Psharkdizzle, there's no way to suger-coat this. In my opinion, GM had the world's second best generator design through the 1986 model year, but for 1987 they redesigned it, and it's one of the worst designs ever. Due to their design, they develop huge, harmful voltage spikes that can damage those internal diodes and voltage regulator, and interfere with computer sensor signals. This is where the test you had done on your battery is invalid for this symptom. The battery is the key component in damping and absorbing those voltage spikes, but as they age and the lead flakes off the plates, they lose their ability to do that. They will still crank the engine just fine so they'll work in an '86 or older car. It is real common to go through four to six replacement generators in the life of a GM car, but to reduce that number of repeat failures, replace the battery at the same time, unless it's less than about two years old, even if it's cranking the engine normally. If you do not replace it, expect the replacement generator to fail again anywhere from five minutes to five months. This is such a common problem, I copy and paste a standard reply rather than retyping it every day. People post your same symptom here over and over.

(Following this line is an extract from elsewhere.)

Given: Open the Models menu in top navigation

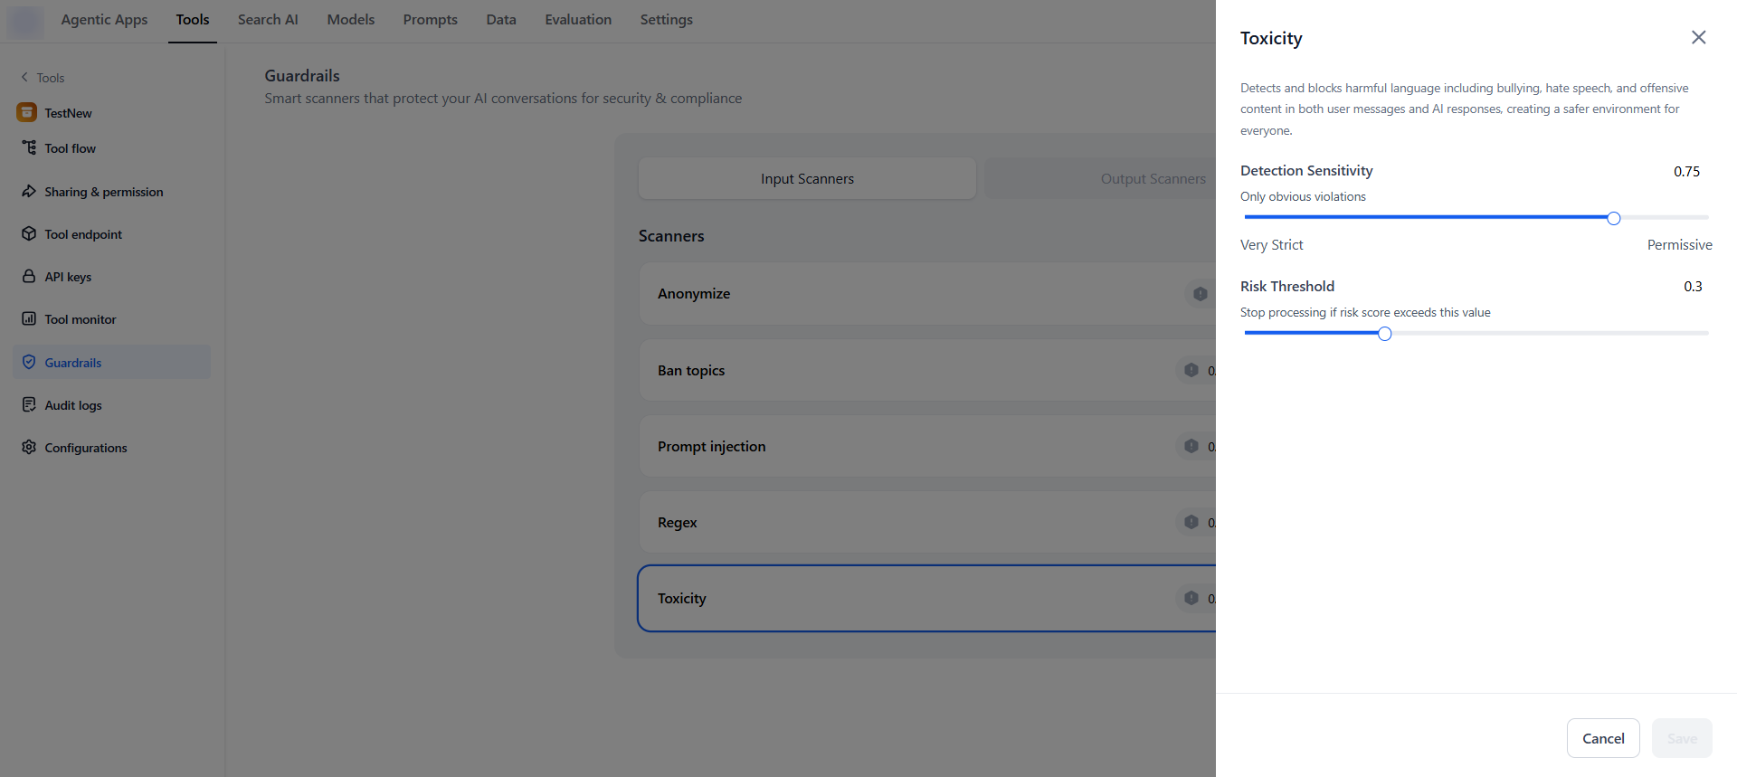Looking at the screenshot, I should 350,20.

Also, to clear up any potential misunderstanding, the "Battery" light really has nothing to do with the battery, at least not directly. That light should say "Charging System". It means the generator is not recharging the battery as you're driving. As I mentioned, with a dead charging system, a good, fully-charged battery will have a hard time running the electrical system for a full hour. Since yours lasts much longer than that before you have to charge it again, you can extend your driving time by turning off everything electrical you don't need. Have that professional load test performed, then let us know what was found for full-load current.